Il top della protesta sociale è La lavatrice, rivisitazione del pezzo già edito nel 2001 per Il cielo basso, in cui il banale elettrodomestico è associato al generale Pinochet; il comune denominatore è la pulizia da fare secondo programma. Metafora arguta, ma anche qui va precisato che sotto le parole sibilline resta un ritmo sempre presente: batteria, basso e sax a turno mettono il visto sui concetti espressi dalle parole stesse.
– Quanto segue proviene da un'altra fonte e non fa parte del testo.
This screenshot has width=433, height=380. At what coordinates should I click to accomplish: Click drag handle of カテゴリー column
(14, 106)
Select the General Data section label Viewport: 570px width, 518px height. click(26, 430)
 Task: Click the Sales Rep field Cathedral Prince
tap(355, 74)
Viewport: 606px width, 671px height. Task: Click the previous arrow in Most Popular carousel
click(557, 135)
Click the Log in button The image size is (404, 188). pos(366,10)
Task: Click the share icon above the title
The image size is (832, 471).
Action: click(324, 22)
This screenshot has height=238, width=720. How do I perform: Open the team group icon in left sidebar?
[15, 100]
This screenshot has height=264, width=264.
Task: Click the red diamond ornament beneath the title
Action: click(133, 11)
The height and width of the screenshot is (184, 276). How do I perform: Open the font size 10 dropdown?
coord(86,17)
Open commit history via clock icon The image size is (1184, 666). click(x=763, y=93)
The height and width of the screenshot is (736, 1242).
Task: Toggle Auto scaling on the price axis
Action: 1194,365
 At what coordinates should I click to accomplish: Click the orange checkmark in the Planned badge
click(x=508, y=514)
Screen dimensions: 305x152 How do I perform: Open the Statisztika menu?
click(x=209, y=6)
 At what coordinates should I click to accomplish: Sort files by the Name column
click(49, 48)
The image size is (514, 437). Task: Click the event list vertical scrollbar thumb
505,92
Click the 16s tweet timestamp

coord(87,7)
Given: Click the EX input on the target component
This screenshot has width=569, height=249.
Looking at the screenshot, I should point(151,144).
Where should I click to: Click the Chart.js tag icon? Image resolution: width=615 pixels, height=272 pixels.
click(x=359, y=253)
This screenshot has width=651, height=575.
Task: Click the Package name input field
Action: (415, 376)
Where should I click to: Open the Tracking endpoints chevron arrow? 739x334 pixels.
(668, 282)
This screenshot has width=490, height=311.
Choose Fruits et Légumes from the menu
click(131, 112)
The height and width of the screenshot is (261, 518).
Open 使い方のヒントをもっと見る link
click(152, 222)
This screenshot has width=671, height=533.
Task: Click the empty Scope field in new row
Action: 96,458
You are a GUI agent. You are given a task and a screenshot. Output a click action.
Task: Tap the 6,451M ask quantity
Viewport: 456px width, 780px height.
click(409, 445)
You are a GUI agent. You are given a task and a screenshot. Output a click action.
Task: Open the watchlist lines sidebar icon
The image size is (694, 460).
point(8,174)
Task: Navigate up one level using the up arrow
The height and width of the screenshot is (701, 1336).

Altra denuncia sociale, per quanto già abbastanza gettonata, è quella di Corpi, dedicata agli immigrati e alla loro disperazione.
Musicalmente
molto interessante anche Lo stimolo eccessivo, dominato dal basso
massacrante, bel ritmo anche se più cadenzato rispetto ad altre tracce; lo
stimolo eccessivo che stressa può essere ovviamente interpretato in modo molto
materiale ma anche in altro modo.
Insomma l’evoluzione dei Bisca può dirsi completa: dal punto di vista musicale il sound è decisamente più moderno rispetto a certe ruvidità degli esordi, mentre i contenuti sociali sono maturi, mai banali. Un disco col sangue nelle vene.